The pharmaceutical companies named in the lawsuit include Perdue Pharma, which makes OxyContin; Endo Pharmaceuticals, which manufactures Percocet; and the generic drug maker Teva Pharmaceutical. Bondi says that Walgreens and CVS dispensed unreasonable quantities of these powerful and highly addictive opioid painkillers and failed to meet their legal duty to notify authorities about suspicious orders. Other defendants are accused of offering doctors financial rewards for prescribing the drugs.
Tackling the opioid crisis is considered a priority for Florida law enforcement. Data from the National Institute on Drug Abuse reveals that 2,798 Floridians lost their lives in 2016 after overdosing on the drugs. Walgreens has had similar accusations leveled against it in the past, and its recordkeeping has been criticized by Drug Enforcement Administration investigators. The pharmacy chain may find it difficult to explain how one of its stores in Hudson sold enough opioid tablets to provide all 12,000 of the town’s residents with a six-month supply.

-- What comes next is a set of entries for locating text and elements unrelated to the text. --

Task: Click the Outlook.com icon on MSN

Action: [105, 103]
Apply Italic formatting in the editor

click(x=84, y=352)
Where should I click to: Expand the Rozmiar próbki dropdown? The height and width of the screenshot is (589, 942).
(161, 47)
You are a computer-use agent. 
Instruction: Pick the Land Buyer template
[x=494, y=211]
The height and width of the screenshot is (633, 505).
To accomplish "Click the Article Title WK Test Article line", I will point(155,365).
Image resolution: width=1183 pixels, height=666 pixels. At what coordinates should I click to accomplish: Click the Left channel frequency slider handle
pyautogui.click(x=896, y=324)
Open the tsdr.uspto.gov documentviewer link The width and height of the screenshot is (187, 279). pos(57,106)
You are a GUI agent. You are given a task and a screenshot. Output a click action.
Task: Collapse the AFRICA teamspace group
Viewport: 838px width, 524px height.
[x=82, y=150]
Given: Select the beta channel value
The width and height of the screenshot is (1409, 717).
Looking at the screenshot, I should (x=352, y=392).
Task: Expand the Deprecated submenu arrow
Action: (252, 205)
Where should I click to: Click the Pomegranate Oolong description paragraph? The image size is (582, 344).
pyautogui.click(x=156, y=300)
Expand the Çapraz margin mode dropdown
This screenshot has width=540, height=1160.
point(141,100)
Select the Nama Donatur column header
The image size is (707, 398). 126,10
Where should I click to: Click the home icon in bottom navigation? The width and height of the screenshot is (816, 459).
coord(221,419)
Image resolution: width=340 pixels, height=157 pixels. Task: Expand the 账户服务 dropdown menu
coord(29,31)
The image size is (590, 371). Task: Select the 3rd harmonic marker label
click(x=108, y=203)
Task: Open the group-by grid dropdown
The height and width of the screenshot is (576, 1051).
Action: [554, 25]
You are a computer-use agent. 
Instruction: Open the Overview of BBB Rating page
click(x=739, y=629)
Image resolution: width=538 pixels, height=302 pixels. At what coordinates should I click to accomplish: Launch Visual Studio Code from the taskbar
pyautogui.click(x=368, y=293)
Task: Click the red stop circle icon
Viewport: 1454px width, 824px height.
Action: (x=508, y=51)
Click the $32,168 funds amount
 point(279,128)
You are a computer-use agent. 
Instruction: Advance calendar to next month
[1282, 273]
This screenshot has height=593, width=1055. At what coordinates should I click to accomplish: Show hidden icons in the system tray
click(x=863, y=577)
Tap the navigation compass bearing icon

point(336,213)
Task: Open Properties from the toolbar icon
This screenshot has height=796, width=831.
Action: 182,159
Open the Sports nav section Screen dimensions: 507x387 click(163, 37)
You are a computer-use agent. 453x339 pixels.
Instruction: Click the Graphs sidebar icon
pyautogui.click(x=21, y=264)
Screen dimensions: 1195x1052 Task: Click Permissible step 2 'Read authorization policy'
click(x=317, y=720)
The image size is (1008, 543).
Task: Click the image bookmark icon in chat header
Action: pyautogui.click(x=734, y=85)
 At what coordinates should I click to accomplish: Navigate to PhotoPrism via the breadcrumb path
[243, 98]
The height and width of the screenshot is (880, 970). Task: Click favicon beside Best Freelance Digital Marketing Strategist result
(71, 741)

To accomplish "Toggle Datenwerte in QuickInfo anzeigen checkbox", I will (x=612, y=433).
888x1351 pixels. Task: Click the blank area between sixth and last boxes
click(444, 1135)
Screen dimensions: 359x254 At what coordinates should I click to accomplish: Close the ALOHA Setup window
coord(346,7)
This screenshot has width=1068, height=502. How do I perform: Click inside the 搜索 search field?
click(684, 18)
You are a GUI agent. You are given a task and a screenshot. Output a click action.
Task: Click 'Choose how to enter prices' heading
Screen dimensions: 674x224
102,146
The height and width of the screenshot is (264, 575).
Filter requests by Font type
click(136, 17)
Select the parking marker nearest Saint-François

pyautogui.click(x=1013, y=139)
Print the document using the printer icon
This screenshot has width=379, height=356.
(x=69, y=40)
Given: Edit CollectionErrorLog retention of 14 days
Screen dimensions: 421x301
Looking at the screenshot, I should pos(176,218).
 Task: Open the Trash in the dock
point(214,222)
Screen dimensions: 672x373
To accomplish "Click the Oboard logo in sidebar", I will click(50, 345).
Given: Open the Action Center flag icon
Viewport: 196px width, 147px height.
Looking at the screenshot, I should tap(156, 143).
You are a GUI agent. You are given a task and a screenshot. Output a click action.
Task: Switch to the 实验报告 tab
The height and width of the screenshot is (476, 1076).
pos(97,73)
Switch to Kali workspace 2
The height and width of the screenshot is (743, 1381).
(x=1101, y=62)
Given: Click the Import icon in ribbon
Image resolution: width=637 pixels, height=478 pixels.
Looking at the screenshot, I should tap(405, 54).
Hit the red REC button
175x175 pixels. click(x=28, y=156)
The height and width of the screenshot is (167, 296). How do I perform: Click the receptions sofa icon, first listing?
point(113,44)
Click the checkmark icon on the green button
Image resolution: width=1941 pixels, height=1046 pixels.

The growing opioid crisis has also prompted lawmakers to stiffen the penalties for possessing and distributing the drugs. However, proving drug charges beyond any reasonable doubt could be challenging for prosecutors even when the facts of a case seem clear. During plea negotiations, experienced criminal defense attorneys may work with prosecutors to agree on an arrangement that minimizes penalties in exchange for a swift conclusion.